Perriand intensively criticized all of these elements of machismo. She loved Japan, where various levels of machismo overlap and are intertwined, but at the same time continued to criticize machismo in a freewheeling manner. She was the harshest critic of Le Corbusier’s machismo, in spite of the fact that she remained close to him, and did not relent in her criticism of machismo that was concealed in the Mingei (folk craft) movement in Japan. I wrote Nihon no Kenchiku as an homage to Perriand, who was thoroughly free-spirit in every sense of the word.
The apartments that were left behind in Paris by Perriand, or more accurately, the two apartments facing each other across the elevator hall, in one sense is a masterpiece that represents the culmination of her ideas. The most charming feature of the apartments, without question, consists of their smallness. The first apartment unit created in 1970 was a 60-square-meter maisonnette. Pernette had once told her mother, “I think the unit is too small and is not suited to you, but the view which is found nowhere else in Paris has a certain value. You should come and see it.” Indeed, Perriand herself wrote in her autobiography, Une vie de création (Charlotte Perriand: A Life of Creation, first published in France in 1998), “the 60-square-meter apartment appeared to be uninhabitable.” And yet, it was transformed by the magic of Perriand into a human dwelling. What is truly a sight to see is a wooden spiral staircase forced into an 86cm x 86cm shaft, with each step measuring only about 40cm wide. Pernette, being petite, climbed the steps effortlessly, and even I, with a larger build, did not have any trouble going up and down them.
In 1994, when the apartment unit across the hall became available, Perriand renovated it into another dwelling and working space. She drew several hundred drawings herself, and threw them all in the garbage when work was completed, but Pernette said she is proud of the fact that she was able to save them at the last minute before they were taken away and lost forever.
Both of the apartments were not only small in area, but all of the elements that comprise them are small and cute. This taught me that a good apartment is, by nature, a small one.

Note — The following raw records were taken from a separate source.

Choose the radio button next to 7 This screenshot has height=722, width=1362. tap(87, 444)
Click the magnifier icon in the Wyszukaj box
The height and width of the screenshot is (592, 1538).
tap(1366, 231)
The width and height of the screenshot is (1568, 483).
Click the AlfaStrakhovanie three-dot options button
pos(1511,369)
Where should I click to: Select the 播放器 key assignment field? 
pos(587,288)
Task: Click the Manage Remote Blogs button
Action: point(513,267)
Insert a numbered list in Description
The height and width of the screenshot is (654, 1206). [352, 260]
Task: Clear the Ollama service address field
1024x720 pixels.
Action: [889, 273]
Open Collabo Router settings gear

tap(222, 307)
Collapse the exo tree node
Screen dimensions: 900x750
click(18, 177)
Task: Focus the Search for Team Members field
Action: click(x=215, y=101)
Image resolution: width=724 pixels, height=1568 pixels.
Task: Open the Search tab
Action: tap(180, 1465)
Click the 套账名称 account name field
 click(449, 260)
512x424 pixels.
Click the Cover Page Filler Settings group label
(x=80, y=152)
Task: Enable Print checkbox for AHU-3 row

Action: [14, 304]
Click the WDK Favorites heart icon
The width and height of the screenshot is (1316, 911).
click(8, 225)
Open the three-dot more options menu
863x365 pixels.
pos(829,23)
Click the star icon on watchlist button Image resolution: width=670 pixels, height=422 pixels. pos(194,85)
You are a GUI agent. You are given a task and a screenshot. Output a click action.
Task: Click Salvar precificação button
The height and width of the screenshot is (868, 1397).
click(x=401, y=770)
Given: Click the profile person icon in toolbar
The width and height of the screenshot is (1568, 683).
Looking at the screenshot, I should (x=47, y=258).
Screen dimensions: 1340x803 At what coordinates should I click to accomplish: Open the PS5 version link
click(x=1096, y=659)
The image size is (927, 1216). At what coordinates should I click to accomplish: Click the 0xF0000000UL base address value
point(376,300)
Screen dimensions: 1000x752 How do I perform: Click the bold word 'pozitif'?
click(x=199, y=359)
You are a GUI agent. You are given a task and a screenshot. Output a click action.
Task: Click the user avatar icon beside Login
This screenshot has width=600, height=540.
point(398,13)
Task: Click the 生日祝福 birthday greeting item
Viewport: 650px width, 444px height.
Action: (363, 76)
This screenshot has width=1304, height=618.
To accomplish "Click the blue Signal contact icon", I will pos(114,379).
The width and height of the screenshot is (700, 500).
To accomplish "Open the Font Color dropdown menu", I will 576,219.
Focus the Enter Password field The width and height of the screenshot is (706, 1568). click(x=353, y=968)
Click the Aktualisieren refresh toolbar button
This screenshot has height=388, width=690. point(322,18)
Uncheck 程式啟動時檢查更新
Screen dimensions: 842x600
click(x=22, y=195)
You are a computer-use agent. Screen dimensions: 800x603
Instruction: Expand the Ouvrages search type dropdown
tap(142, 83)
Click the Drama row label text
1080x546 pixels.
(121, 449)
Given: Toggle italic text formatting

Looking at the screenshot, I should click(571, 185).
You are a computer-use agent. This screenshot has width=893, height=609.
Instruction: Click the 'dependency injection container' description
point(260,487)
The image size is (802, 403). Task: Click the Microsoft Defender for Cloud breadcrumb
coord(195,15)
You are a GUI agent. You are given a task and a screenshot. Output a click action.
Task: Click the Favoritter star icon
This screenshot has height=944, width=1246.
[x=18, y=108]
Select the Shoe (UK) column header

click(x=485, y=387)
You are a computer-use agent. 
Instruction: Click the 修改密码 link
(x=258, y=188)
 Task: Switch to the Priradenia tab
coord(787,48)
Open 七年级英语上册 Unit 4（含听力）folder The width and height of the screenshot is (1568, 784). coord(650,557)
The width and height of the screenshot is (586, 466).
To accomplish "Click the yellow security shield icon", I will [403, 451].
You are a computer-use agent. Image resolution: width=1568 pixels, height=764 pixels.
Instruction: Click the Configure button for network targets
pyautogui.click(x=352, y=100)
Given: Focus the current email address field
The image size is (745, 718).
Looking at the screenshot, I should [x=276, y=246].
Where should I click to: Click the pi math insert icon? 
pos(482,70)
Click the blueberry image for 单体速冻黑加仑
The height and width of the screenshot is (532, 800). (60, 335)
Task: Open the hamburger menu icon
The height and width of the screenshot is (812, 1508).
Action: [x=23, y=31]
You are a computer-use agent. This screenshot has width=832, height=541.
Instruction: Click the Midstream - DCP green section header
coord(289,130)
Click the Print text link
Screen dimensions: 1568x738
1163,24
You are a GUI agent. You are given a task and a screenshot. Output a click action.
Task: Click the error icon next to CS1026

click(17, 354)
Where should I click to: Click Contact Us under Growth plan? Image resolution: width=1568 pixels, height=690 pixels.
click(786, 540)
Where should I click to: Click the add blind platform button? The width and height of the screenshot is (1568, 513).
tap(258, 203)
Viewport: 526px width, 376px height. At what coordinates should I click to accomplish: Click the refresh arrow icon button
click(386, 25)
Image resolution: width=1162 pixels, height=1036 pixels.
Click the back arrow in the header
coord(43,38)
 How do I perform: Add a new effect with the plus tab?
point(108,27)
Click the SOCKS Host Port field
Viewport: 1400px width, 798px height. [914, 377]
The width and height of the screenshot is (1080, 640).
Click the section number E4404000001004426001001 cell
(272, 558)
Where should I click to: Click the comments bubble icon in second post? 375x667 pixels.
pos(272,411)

Furthermore, each apartment has a number of small terraces, intricately connecting the intimate interior spaces with the small exterior spaces. For Perriand, the terrace was the most important space in an apartment. In her autobiography (1998), she wrote, “I will create a dwelling where we can sit at a table, surrounded by flowers, enjoying the scent of the evening gentle breeze, and spend nights in this tender ambiance. […] I need to find such a terrace without a roof.”
That day, we were blessed to have the opportunity to spend a blissful time on one of those small terraces surrounded by greenery. Thus, she used the two weapons of smallness and gardens to thoroughly and enjoyably criticize all of the elements of machismo.